> [TEXT PASSAGE]:
··········

Screw the Shoulds

I should

  • share
  • love
  • rest
  • heal
  • write
  • market
  • teach
  • work
  • clean
  • travel
  • play
I live a lot of “I Shoulds” in my life these days.  I dabble in so many things.  I have tried streamlining them so I’m not on so many different plateaus but it seems the things that I wish to make priority usually end up as “I shoulds”.  No energy.  Is it because I’m recovering from injury?  Working through my grief in therapy?  Am I so overworked in so many different ways that there is nothing left for my passion and my love?  I feel that everday I’m left with the “I shoulds” and then I feel that…I can’t.
I am usually the positive outlook gal.  Seeing the light of the end of the tunnel and all that jazz.  *shrugs* But I see darkness right now.  I see loss.  I see frustration instead of inspiration.  I’m blinded by the cloudiness of my “I shoulds”.

··········

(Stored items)
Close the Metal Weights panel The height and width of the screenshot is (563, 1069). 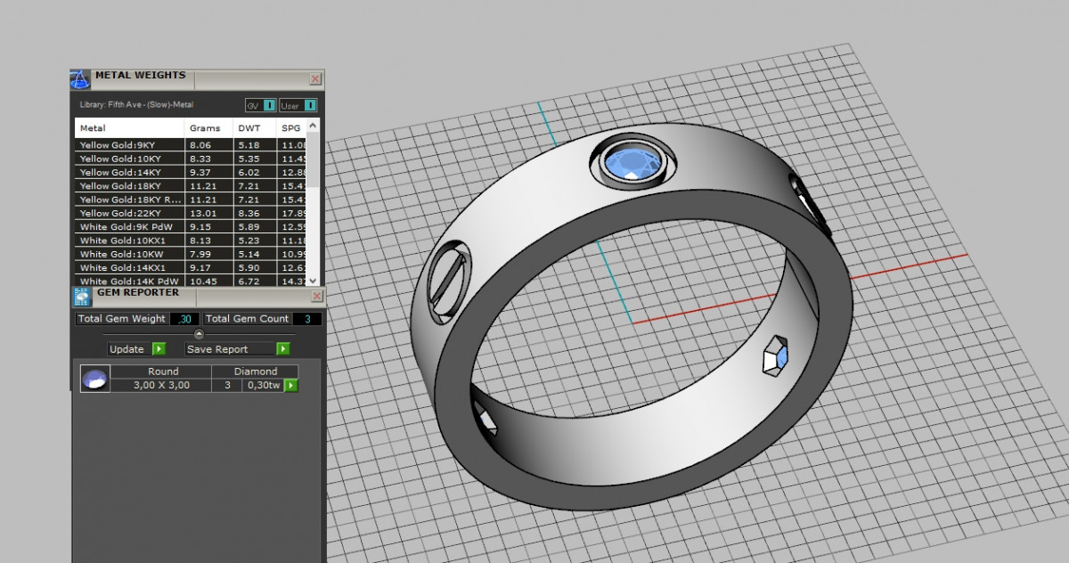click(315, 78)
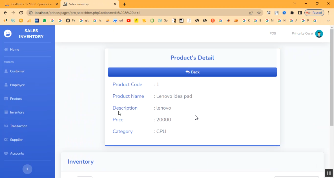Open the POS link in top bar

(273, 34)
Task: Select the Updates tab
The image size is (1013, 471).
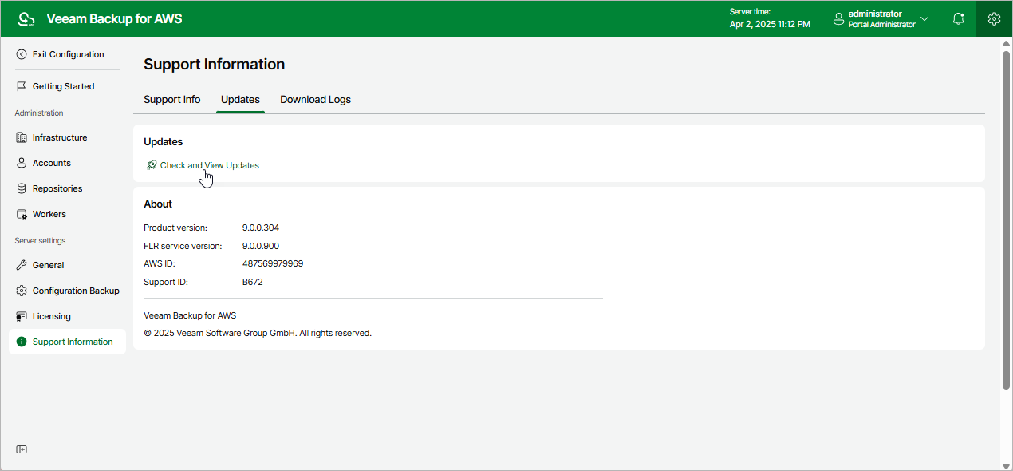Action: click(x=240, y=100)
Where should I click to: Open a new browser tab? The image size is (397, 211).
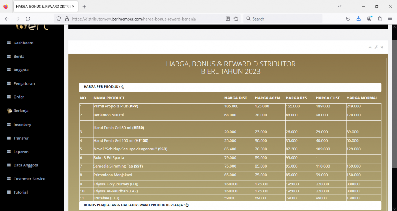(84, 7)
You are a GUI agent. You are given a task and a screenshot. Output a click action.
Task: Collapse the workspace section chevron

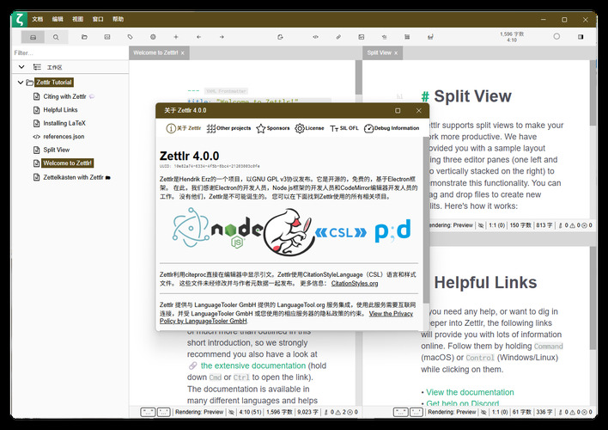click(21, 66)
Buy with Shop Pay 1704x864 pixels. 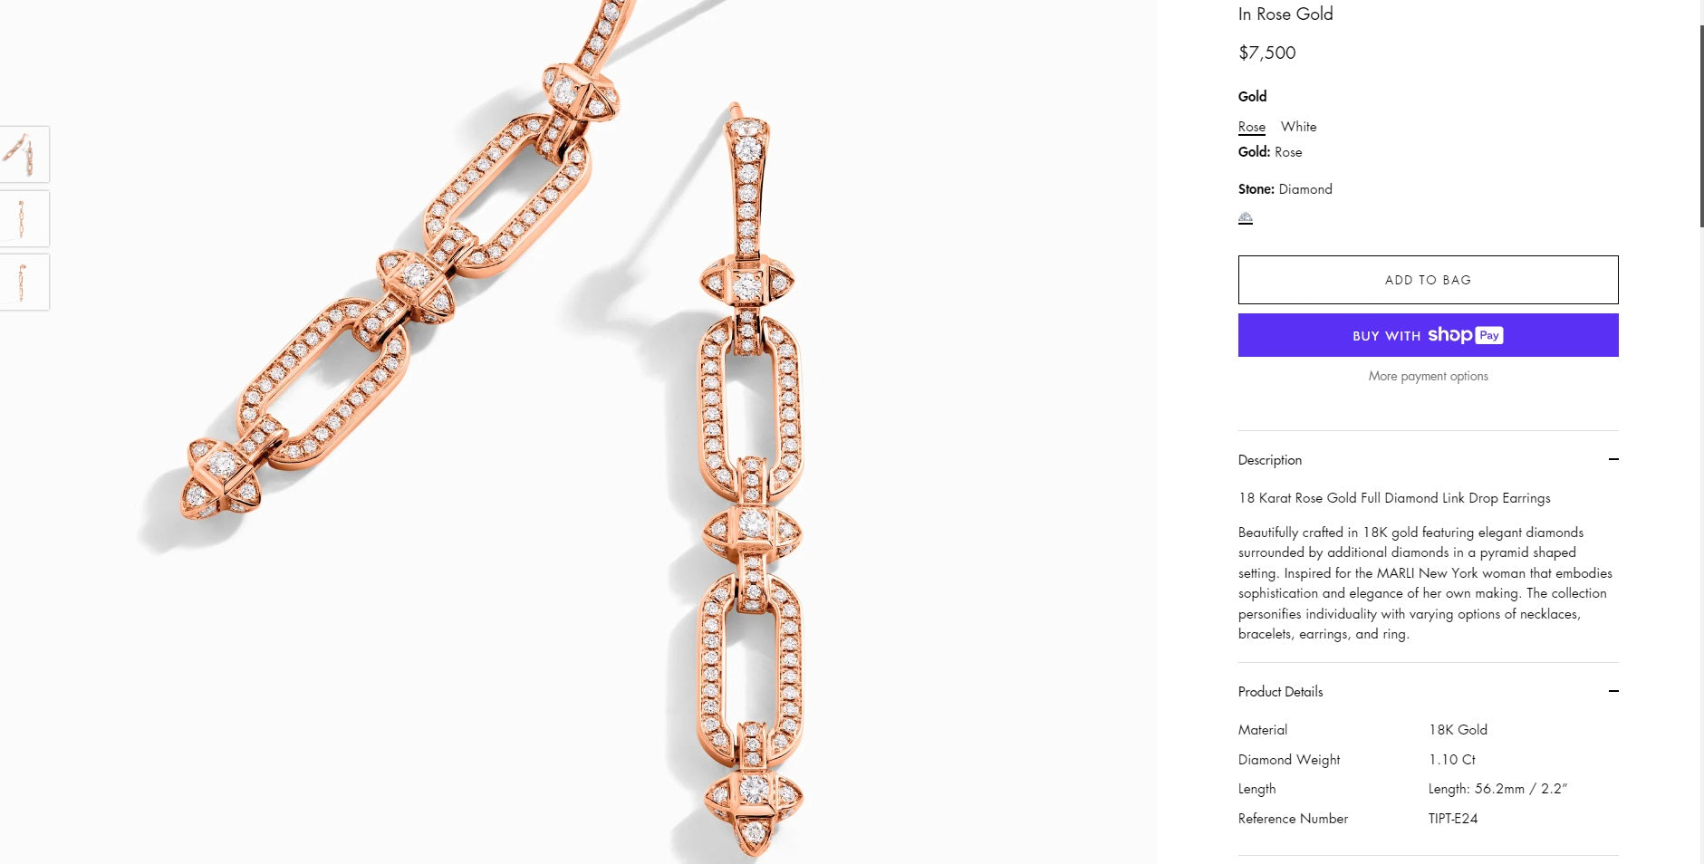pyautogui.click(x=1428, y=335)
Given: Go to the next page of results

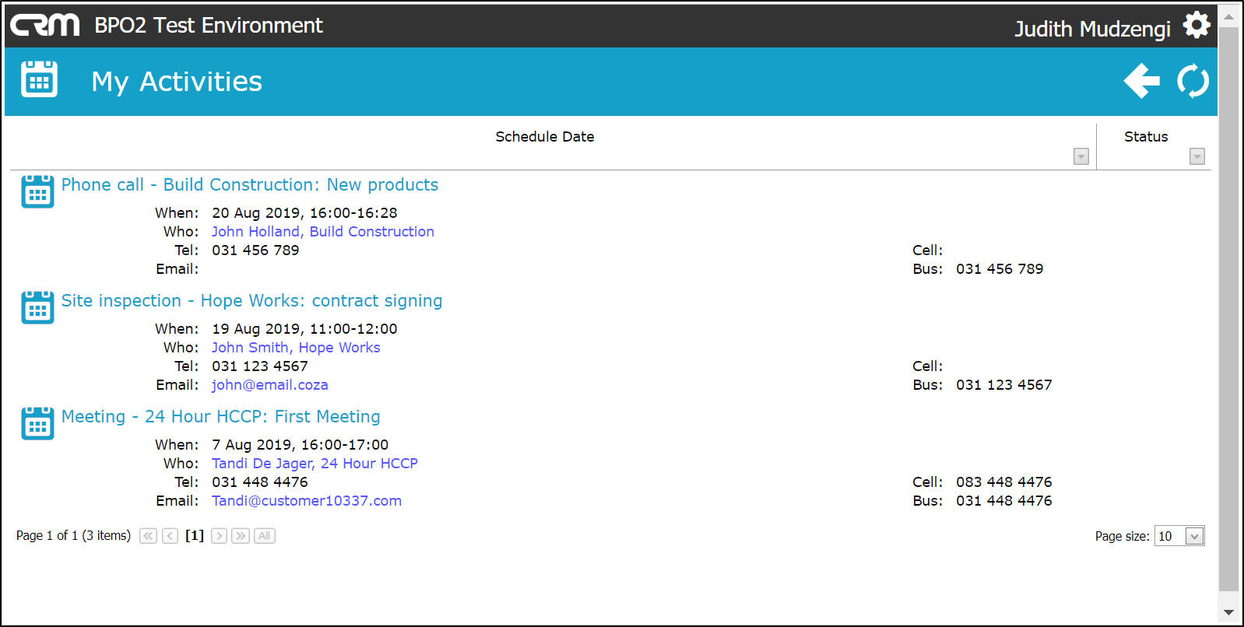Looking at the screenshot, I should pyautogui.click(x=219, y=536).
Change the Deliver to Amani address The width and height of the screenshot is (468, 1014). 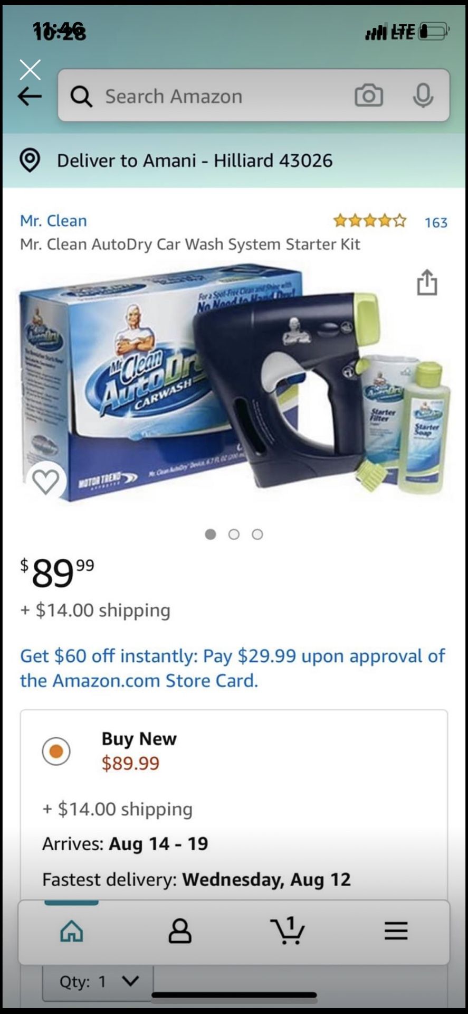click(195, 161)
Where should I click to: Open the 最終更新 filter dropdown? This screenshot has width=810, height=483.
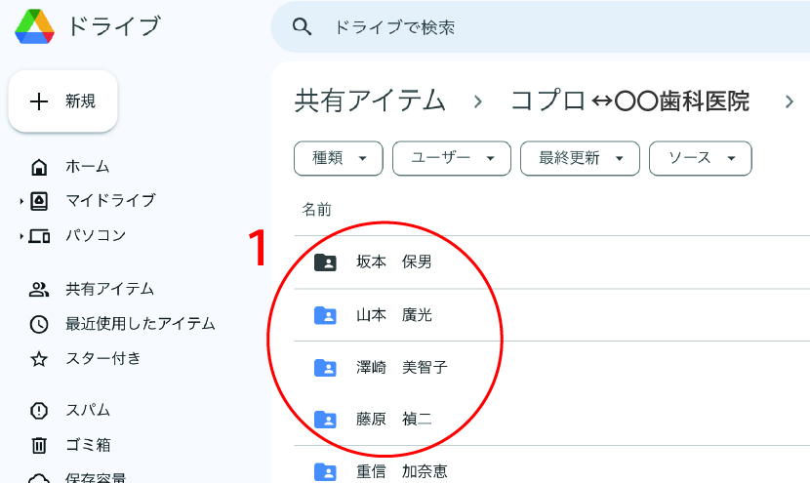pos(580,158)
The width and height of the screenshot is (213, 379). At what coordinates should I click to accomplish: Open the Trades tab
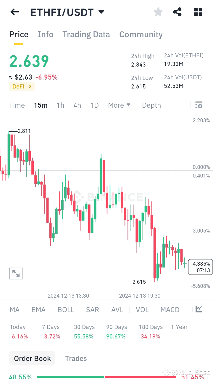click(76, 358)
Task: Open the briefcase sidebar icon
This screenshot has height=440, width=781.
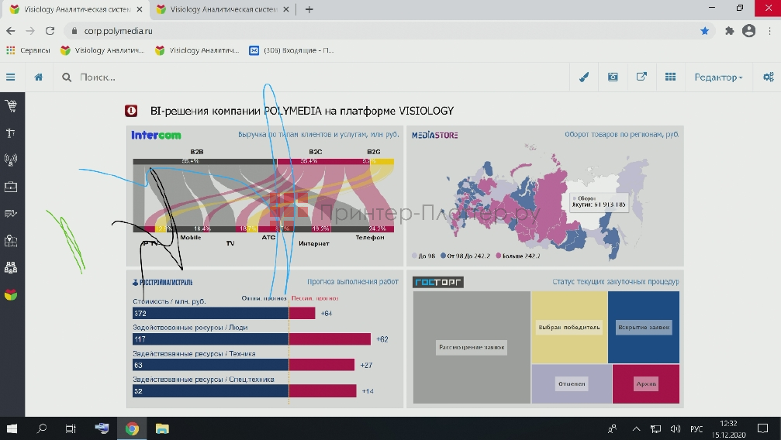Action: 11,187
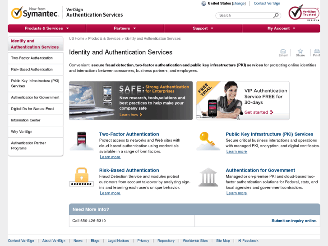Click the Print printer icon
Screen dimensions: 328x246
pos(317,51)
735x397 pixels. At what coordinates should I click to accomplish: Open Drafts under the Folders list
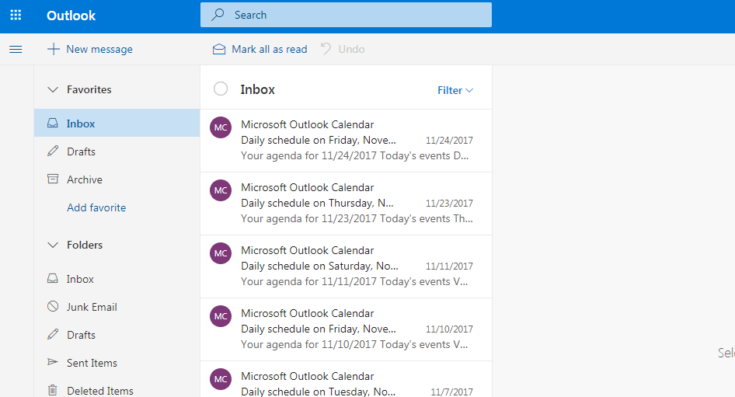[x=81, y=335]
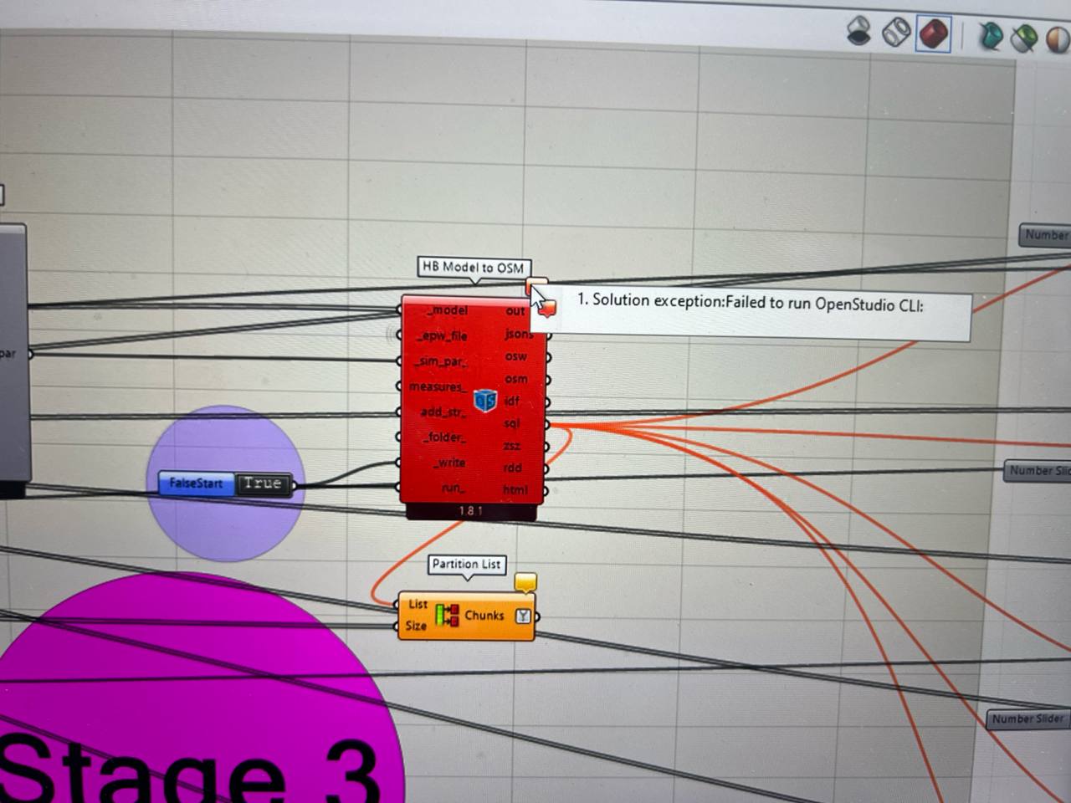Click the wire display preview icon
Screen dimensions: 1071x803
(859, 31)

··········

> [TASK INSTRUCTIONS]:
**a)** From the "Screw the Shoulds" post, list everything the writer says "I see" at this moment.
**b)** Write the next part of the "Screw the Shoulds" post, picking up after its last line.

> [ANSWERS BY TASK]:
**a)** darkness, loss, frustration instead of inspiration

**b)**
I gotta turn this tune around.  I can’t stand this – this pity party, this woe is me, all the cliches.  They drive me nuts and it’s SO unoriginal (stated in my best valley girl voice).
You see, I can.  Last night I worked on my media page on the blog.  I googled Kev’s name.  I googled my name.  A lot of stuff came up, stuff I had forgotten about.  I read through the opportunities that I pursued and I can say that 75% of those were things I chased after to make happen.  I wanted to be a voice for cancer, for grief, for young loss.  And I am, not was.  I am.
My name comes across google mostly in grief or cancer related items because that’s what my focus has been on.  So, you could say that I live in the negative constantly.  I don’t see it that way.  I don’t think I ever have.  I worried others would worry that about me, but I never directly felt that writing about these topics meant I would feel worse about them.  When I write and share about these topics, in most cases, I feel empowered by what I survived and the survival of others I have met along this journey.
I set out to become a writer in 2008, before Kevin became ill.  He wanted me to write again because I missed it.  I tried non fiction but I just couldn’t find a good story.  I needed a good story.  Kevin gave that to me just 6 months later and I haven’t stopped telling our story since that time.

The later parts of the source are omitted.